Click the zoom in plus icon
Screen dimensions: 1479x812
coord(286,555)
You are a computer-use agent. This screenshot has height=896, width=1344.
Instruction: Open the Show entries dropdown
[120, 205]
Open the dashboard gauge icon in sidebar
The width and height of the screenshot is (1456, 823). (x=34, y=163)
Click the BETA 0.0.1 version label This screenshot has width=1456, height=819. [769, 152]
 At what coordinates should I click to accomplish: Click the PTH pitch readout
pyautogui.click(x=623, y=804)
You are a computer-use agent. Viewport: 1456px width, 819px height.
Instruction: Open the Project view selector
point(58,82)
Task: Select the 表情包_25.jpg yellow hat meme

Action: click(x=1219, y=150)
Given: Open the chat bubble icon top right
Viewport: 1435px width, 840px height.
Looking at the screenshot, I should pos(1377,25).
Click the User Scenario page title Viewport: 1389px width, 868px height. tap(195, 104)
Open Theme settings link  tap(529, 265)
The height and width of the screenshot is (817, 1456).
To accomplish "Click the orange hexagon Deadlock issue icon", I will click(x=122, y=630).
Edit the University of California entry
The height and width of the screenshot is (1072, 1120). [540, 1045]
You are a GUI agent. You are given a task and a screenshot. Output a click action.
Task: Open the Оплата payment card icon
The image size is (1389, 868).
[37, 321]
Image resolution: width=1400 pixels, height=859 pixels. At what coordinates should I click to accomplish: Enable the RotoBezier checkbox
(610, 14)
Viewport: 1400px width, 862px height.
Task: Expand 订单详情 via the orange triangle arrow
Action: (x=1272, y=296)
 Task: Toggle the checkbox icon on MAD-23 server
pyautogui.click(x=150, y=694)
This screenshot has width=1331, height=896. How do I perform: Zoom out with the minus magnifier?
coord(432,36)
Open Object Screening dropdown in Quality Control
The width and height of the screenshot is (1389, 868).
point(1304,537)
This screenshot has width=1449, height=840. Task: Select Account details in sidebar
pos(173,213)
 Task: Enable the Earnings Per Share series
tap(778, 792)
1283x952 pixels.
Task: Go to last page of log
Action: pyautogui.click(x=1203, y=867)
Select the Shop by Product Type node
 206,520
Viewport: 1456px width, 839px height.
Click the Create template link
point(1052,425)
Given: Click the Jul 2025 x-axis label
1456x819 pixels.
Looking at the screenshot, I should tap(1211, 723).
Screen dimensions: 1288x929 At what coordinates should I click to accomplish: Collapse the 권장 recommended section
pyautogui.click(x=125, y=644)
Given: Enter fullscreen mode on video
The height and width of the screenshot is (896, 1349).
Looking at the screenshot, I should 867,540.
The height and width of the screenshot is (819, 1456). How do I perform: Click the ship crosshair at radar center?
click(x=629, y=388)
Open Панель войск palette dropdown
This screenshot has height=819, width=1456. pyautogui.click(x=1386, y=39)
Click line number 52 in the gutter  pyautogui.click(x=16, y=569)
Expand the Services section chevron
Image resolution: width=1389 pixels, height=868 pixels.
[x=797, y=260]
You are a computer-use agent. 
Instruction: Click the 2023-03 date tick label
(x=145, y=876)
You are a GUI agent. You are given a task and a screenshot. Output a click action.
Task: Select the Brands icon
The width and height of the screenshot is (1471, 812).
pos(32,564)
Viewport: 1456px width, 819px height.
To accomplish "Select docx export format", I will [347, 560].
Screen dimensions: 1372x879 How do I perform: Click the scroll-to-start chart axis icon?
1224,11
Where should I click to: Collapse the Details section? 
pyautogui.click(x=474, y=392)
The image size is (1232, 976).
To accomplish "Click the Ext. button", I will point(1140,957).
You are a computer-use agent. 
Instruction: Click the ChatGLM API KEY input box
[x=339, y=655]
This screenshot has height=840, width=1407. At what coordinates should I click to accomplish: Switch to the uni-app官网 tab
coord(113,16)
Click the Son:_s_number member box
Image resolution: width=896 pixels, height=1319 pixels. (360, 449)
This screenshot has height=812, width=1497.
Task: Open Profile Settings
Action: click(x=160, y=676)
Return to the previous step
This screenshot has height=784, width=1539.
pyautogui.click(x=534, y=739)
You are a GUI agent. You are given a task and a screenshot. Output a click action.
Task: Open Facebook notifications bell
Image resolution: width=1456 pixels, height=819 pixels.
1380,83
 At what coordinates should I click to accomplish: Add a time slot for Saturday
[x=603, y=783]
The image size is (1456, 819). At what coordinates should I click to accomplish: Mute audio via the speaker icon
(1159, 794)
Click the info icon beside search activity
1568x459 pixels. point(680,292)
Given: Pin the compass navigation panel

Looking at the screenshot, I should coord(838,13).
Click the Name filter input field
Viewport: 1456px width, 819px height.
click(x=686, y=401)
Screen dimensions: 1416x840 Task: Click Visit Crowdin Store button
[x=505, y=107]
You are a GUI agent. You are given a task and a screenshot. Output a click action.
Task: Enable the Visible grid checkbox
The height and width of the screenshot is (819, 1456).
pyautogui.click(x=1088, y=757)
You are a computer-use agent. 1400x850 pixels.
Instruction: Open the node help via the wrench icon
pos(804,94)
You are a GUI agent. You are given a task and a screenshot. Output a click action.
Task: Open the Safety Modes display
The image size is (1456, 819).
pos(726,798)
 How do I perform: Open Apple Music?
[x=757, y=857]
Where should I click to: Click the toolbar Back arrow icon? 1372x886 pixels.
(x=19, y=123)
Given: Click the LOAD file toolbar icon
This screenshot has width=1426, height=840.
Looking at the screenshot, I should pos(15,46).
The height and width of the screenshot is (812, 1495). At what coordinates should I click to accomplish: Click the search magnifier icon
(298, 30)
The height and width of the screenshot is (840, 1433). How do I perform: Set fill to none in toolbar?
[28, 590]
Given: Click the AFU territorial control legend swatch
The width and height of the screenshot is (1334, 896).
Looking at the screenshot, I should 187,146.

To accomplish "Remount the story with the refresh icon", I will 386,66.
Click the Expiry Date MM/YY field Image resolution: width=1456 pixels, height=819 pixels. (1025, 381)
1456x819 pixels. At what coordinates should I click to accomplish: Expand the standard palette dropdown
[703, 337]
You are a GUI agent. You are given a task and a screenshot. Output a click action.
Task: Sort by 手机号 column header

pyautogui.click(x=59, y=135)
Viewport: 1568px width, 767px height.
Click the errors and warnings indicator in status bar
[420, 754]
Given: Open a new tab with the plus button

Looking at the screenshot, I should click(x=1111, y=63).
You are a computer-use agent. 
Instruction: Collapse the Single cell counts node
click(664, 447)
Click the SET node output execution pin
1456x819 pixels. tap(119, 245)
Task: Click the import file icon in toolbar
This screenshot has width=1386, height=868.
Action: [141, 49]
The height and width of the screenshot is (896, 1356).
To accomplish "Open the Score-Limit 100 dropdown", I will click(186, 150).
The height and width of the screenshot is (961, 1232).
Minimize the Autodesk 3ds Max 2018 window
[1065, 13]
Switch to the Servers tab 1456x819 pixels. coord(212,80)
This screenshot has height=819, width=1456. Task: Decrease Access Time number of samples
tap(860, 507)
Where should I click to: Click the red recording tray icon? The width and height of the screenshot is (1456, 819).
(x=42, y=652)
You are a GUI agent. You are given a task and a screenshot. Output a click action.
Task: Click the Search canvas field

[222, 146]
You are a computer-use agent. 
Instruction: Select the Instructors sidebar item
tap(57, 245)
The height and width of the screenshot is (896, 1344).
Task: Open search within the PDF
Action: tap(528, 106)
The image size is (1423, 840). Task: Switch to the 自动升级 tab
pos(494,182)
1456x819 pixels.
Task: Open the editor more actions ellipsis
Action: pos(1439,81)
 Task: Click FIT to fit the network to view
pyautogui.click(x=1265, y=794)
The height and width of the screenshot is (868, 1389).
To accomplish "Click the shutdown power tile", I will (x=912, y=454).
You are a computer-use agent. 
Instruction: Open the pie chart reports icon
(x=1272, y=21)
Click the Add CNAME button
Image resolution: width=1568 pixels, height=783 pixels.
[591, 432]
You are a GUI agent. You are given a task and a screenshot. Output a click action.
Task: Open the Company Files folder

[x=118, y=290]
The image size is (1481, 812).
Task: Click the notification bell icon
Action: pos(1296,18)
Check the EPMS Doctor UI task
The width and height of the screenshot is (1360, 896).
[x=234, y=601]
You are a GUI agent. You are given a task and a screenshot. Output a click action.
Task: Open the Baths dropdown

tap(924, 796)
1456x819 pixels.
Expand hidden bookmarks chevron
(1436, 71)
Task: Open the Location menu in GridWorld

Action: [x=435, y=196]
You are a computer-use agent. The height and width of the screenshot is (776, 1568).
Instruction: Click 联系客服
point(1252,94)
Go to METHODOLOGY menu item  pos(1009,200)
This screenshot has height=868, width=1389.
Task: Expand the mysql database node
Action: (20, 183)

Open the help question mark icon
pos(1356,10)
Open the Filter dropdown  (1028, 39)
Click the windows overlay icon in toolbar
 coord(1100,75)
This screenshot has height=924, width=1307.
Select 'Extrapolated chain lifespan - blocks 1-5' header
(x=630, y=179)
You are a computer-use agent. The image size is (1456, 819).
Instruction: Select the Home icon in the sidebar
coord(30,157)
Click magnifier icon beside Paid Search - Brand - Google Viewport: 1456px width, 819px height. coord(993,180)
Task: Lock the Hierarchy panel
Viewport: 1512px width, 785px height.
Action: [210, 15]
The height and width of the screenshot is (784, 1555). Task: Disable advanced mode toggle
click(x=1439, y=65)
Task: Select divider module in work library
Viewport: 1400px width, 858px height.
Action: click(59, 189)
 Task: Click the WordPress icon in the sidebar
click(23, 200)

• Exercise
Please extract exactly, and only, the lines from the line containing "Select 'Extrapolated chain" through the last line of the records.

• Reply to the task
Select 'Extrapolated chain lifespan - blocks 1-5' header
(x=630, y=179)
You are a computer-use agent. The image size is (1456, 819).
Instruction: Select the Home icon in the sidebar
coord(30,157)
Click magnifier icon beside Paid Search - Brand - Google Viewport: 1456px width, 819px height. coord(993,180)
Task: Lock the Hierarchy panel
Viewport: 1512px width, 785px height.
Action: [210, 15]
The height and width of the screenshot is (784, 1555). Task: Disable advanced mode toggle
click(x=1439, y=65)
Task: Select divider module in work library
Viewport: 1400px width, 858px height.
Action: click(59, 189)
 Task: Click the WordPress icon in the sidebar
click(23, 200)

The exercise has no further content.